I promised myself at the outset of 2012 that I would do something that scares me this year. I’ve decided one such thing which falls into this category is vlogging. For the uninitiated vlogging, is video-blogging, hence vlogging.

Think Bennifer and chillaxing, but hopefully less annoying.

I have copped out just a little with my first attempt at vlogging, as Little Princess Pink takes the staring role on this occasion answering twenty questions all about mum (thats me!)
Here’s our attempt on the all new Working Super Mum You Tube channel



Warning : Mug Porn

Joining in with Kate’s self confessed weird listography this week, cure here are my top five favourite mugs. Yes, you read correctly people, mugs.

Though I do have to admit, as a proper Tea Jenny, I do have a bit of a mug fetish, and more than happy to proudly display my wares on this one.

1. A Christmas present from my Mum and Dad. Two like this and two with red snowflakes on a cream background. I’ve blogged about these mugs before such is my love for them. A proper English breakfast tea at any time of the day goes down a treat in one of these.

2. A Jamie Oliver ‘cosy’ mug. These were on our wedding list and thus have special memories. It held on tightly to the number one spot for a whole 7 years and 8 months before being pipped by the red and cream hearts one. Pukka cuppa indeed.


3. This delight came as a gift from my best friend (my bate) with another three sweetly adorned mugs in the same design. Four of us girlies have a matching set and it confuses the bejesus out of me when I travel hundreds of miles to London to visit them, only to have coffee in the same mugs as we have at home.


4. Spotty Lilac. Also comes in spotty green, spotty blue and alas no more, spotty pink. Very girlie and perfect for hungover cups of coffee after a (very rare) night out.


5. Finally, a mug that we got made up for Super Daddy with his very own company logo on it when he became business man extraordinaire.
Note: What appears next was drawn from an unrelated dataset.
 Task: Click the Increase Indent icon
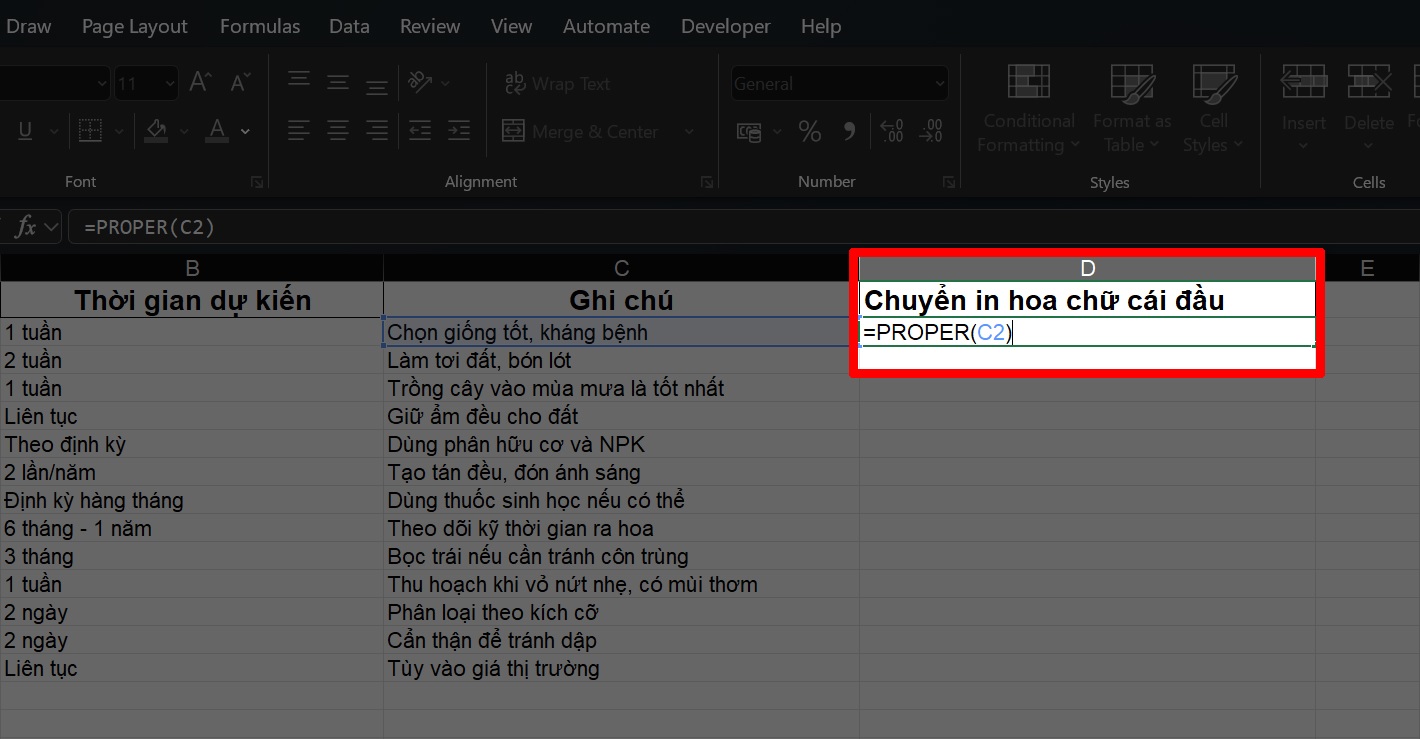(x=458, y=131)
It came filled with chocolate lime boiled sweets to top it off.


Fabulous listography this week, so many mugs that never made the cut…

Where does it hurt?

This blog post is part of CLIC Sargent Do Something Yummy awareness campaign.  Over on Nickie’s blog this week, sovaldi sale Nickie has posed writing prompts relating to family.

Inspired by the prompts ‘What kind of family did you grow up in? Why is family important to you?’ and a little of ‘A perfect family moment.’ I’ve written the below account of growing up in a family where mental illness had a steady hold.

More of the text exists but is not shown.